[gmx-users] Running with > 5 NODES

Choon Peng Chng cpchng at bii-sg.org
Mon Dec 31 06:52:05 CET 2001


Hi,

  After getting the parallel version of GROMACS up and running, I went
on to
run the benchmarking codes. Things worked fine with 2 nodes or 
using both CPUs in a node on our 8-node dual-PIII 800MHz cluster.
However, when I try to run mdrun with 6 'nodes' (1 process per node on 6
nodes 
or 2 processes per node on 3 nodes), the last process fails to complete
when all others have finished.

A timeout error is issued:

               (Mnbf/s)   (MFlops) (ps/NODE hour) (NODE hour/ns)
Performance:     26.922    844.116    204.545      4.889

gcq#207: "Just Give Me a Blip" (F. Black)

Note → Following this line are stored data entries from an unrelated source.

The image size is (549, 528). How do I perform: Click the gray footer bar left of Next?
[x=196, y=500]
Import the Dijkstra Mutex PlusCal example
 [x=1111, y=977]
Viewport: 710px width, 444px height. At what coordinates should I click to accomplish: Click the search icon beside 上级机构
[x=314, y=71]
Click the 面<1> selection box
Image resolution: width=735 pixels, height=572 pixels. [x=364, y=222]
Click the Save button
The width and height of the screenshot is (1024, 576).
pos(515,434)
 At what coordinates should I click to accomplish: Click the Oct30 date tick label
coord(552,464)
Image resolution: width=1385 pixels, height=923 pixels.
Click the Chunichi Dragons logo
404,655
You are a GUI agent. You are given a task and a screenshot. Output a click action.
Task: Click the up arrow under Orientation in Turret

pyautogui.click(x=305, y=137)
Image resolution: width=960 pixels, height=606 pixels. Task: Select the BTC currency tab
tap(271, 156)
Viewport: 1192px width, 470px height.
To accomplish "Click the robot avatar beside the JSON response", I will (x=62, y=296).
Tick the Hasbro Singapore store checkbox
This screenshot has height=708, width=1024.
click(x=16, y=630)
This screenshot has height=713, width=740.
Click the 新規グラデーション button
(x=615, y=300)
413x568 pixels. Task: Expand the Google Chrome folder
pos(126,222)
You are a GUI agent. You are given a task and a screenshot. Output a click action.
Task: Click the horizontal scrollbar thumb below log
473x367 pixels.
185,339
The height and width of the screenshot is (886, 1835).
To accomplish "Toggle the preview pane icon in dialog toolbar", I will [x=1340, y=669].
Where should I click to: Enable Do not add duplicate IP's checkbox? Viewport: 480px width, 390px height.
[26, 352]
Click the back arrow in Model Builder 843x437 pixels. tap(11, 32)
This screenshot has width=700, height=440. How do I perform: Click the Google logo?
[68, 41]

p5_15985:  p4_error: Timeout in establishing connection to remote
process: 0
p0_7598: (479.797050) net_recv failed for fd = 14
p4_18538: (479.148076) net_recv failed for fd = 8
p4_18538:  p4_error: net_recv read, errno = : 104
p2_24766:  p4_error: net_recv read:  probable EOF on socket: 1
p0_7598:  p4_error: net_recv read, errno = : 104
Connection failed for reason: : Connection refused
........
Connection failed for reason: : Connection refused
/usr/bin/mpirun: line 1:  7598 Broken pipe            
/usr/local/gromacs/i686-pc-linux-gnu/bin/mdrun "-s" "topol.tpr" "-o"
"traj.trr" "-c" "confout.gro" "-e" "ener.edr" "-g" "md.log" "-table"
"table.xvg" "-np" "6" -p4pg
/home/cpchng/GROMACS/benchmarking/d.villin/PI7414 -p4wd
/home/cpchng/GROMACS/benchmarking/d.villin
Connection failed for reason: : Connection refused

Command used: (for Villin)
mpirun -np 6 /usr/local/gromacs/i686-pc-linux-gnu/bin/mdrun -s
topol.tpr  -o traj.trr -c confout.gro -e ener.edr -g md.log -table
table.xvg -np 6

Anyone can help?

Btw, other MPI programs worked fine, using up to all 16 CPUs on the
system.

Thanks &
regards,
choon peng

-- 
Choon-Peng Chng
Scientific Programmer
BioInformatics Institute (BII)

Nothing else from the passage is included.